Running Apache Hadoop over Lustre

A combination of the power of Hadoop and the speed of Lustre bodes well for enterprises. In this article, the author shows how Hadoop can be set up over Lustre. So those who love to play around with software, here’s your chance!

Hadoop is a large-scale, distributed, open source framework for the parallel processing of data on large clusters built out of commodity hardware. While it can be used on a single machine, its true power lies in its ability to scale to hundreds or thousands of computers, each with several processor cores. Hadoop is also designed to efficiently distribute large amounts of work across a set of machines.

Hadoop is built in two main parts—a special file system called Hadoop Distributed File System (HDFS) and the MapReduce Framework. HDFS is an optimised file system for distributed processing of very large data sets on commodity hardware. HDFS stores data on the compute nodes, providing very high aggregate bandwidth across the cluster. Hadoop implements a computational paradigm named MapReduce, by which the application is divided into many small fragments of work, which can each be executed or re-executed on any node in the cluster. Both MapReduce and the HDFS are designed so that node failures are automatically handled by the framework.

Hadoop runs on the master-slave architecture. An HDFS cluster consists of a single Namenode, a master server that manages the file system’s namespace and regulates access to files by clients. There are a number of DataNodes, usually one per node in a cluster. The DataNodes manage storage attached to the nodes that they run on. HDFS exposes a file system’s namespace and allows user data to be stored in files. A file is split into one or more blocks and a set of blocks are stored in DataNodes. DataNodes serve read and write requests, and perform block creation, deletion and replication upon instruction from Namenode.

table 1

Lustre, on the other hand, is an open source distributed parallel file system. It is a scalable, secure, robust and highly-available cluster file system that addresses I/O needs such as low latency and the extreme performance of large computing clusters. Lustre is basically an object-based file system. It is composed of three functional components: metadata servers (MDSs), object storage servers (OSSs) and clients. An MDS provides metadata services. It stores file system metadata such as file names, directories and permissions. The availability of the MDS is critical for file system data. In a typical configuration, there are two MDSs configured for high-availability failover. Since an MDS stores only metadata, the storage or metadata target (MDT) attached to the file system need only store hundreds of gigabytes for a multi-terabyte file system. One MDS per file system manages one MDT. Each MDT stores file metadata, such as file names, directory structures and access permissions.

Given data —
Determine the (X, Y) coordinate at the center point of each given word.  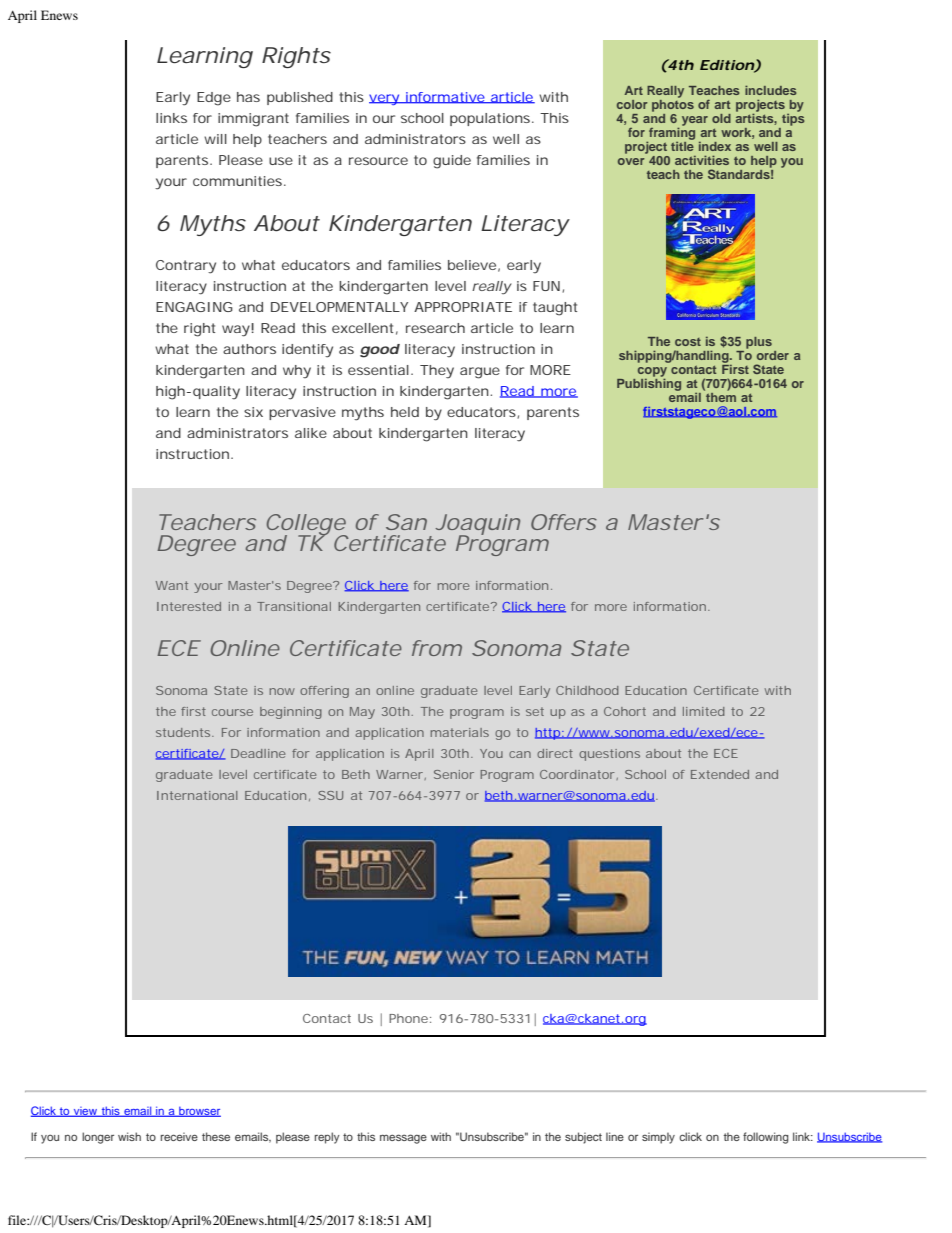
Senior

Work instructions —
In the article on running Hadoop over Lustre, what three functional components make up Lustre?

Task response —
Metadata servers (MDSs), object storage servers (OSSs) and clients.